Sur ce, je prie Dieu , Monsieur mon Frère, qu'il veuille avoir Votre Majesté Impériale en sa sainte et digne garde.

De Votre Majesté Impériale, le bon frère,

Napoléon


Znaym, 18 novembre 1805

A M. Cambacérès

Je vous écris de Moravie. Ces trois quarts de la monarchie autrichienne sont en mon pouvoir, ainsi que ses magasins, ses arsenaux et tous ses établissements. Vos finances vont mal; aussi vos banquiers sont bien mauvais. A mon retour à Paris, qui ne tardera de quelques semaines, je m'occuperai d'y remédier.


Znaym, 18 novembre 1805

A M. Barbé-Marbois

Je ne vois pas de nécessité d'envoyer de l'argent en Italie. Je fais connaître au maréchal Masséna qu'il doit y pourvoir des contributions du pays vénitien. Quand je dis l'Italie, je n'entends point le Piémont ni Gênes, puisqu'ils sont français.

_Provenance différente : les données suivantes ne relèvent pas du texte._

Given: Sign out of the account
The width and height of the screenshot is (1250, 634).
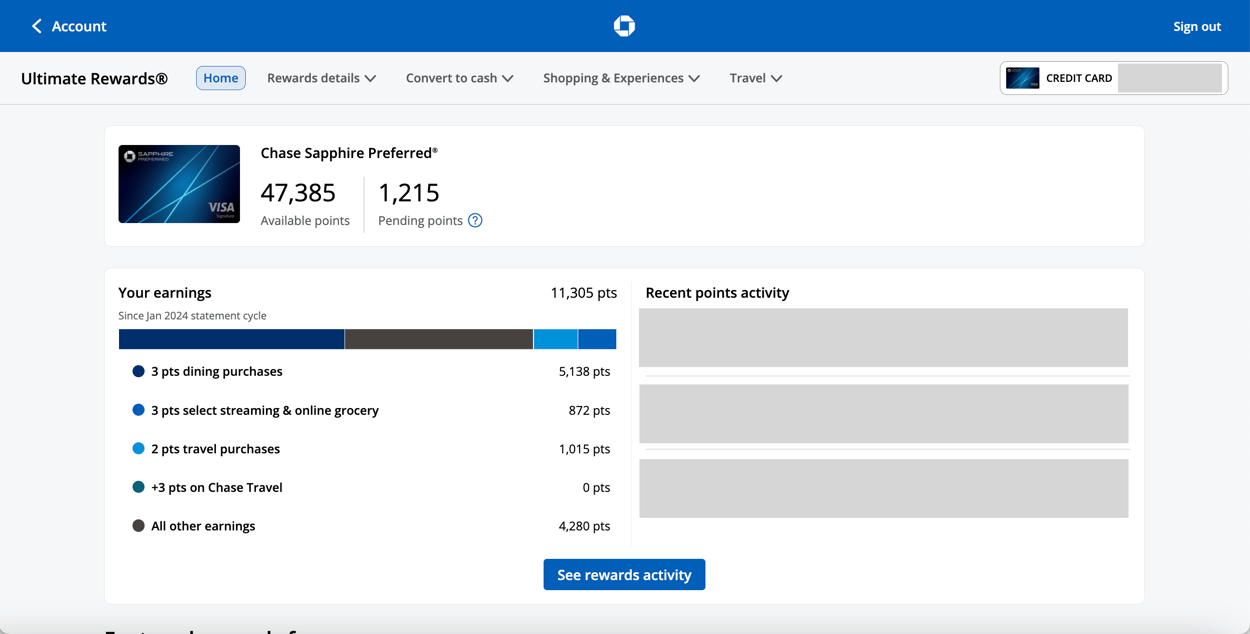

Il y a longtemps que je ne suis instruit de la situation des finances de l'armée; le payeur est loin de moi. Ce ne sera que dans quelques jours, à mon retour à Vienne, que je me ferai rendre compte de tout. Vous pouvez ne plus envoyer d'argent à cette armée-ci, même pour la solde, pourvu qu'elle soit assurée jusqu'au 11 frimaire (2 décembre).


Znaym, 18 novembre 1805

Au général Dejean

Monsieur Dejean, à dater du jour où le quartier général du maréchal Masséna est arrivé à Vicence, tous les services de l'armée d'Italie doivent être payés avec l'argent levé dans le pays vénitien.  Il a été mis une contribution dans Vérone autrichienne : il qu'elle aille au profit de l'armée. Annoncez donc au maréchal Masséna et aux administrations que la solde et l'entretien de l'armée sont à la charge du pays ennemi qu'occupe l'armée. Je ne conçois comment vous avancez que, dans les mois de vendémiaire et de brumaire, le séjour de l'armée en Allemagne n'a produit aucune économie. Je croyais cependant que la nourriture de 40,000 chevaux et de 150,000 hommes, soit en fourrages, soit en pain, viande et eau-de-vie, était bien quelque chose. Les prisonniers ne coûteront rien , si vous vous donnez de la sollicitude pour les distribuer aux propriétaires qui en ont besoin, ou pour les faire employer par M. Cretet. Donnez-vous pour cela le mouvement convenable. Il est inutile de dépenser actuellement de l'argent à Sampigny; j'ai des caissons de toute espèce à n'en savoir que faire. Il me suffit que la compagnie qui est chargée de se les procurer se procure les charretiers. Mais il est bien essentiel que j'aie les 3,600 chevaux dont j'ai fait les fonds. Il est inutile de payer la seconde partie de la masse des capotes. Au reste envoyez-moi l'état de ce qui a été donné et de ce qui reste à donner. J'ai ici des capotes plus qu'il ne m'en faut.


Znaym, 18 novembre 1805

Au vice-amiral Decrès

Je reçois votre lettre relative an combat de Cadix. J'attends les détails ultérieurs que vous m'annoncez, avant de me former une opinion décisive sur la nature de cette affaire. En attendant, je m'empresse de vous faire connaître que cela ne change rien à mes projets de croisières; je suis même fâché que tout ne soit pas prêt. Il faut qu'elles partent sans délai. Faites venir, par terre, toutes les troupes de terre qui sont à bord de l'escadre; elles attendront mes ordres à la première ville de France.


Znaym, 18 novembre 1805

Au général Clarke

L'Empereur, Général, pense qu'il est nécessaire d'instruire la ville de Vienne des principaux événements qui ont eu lieu.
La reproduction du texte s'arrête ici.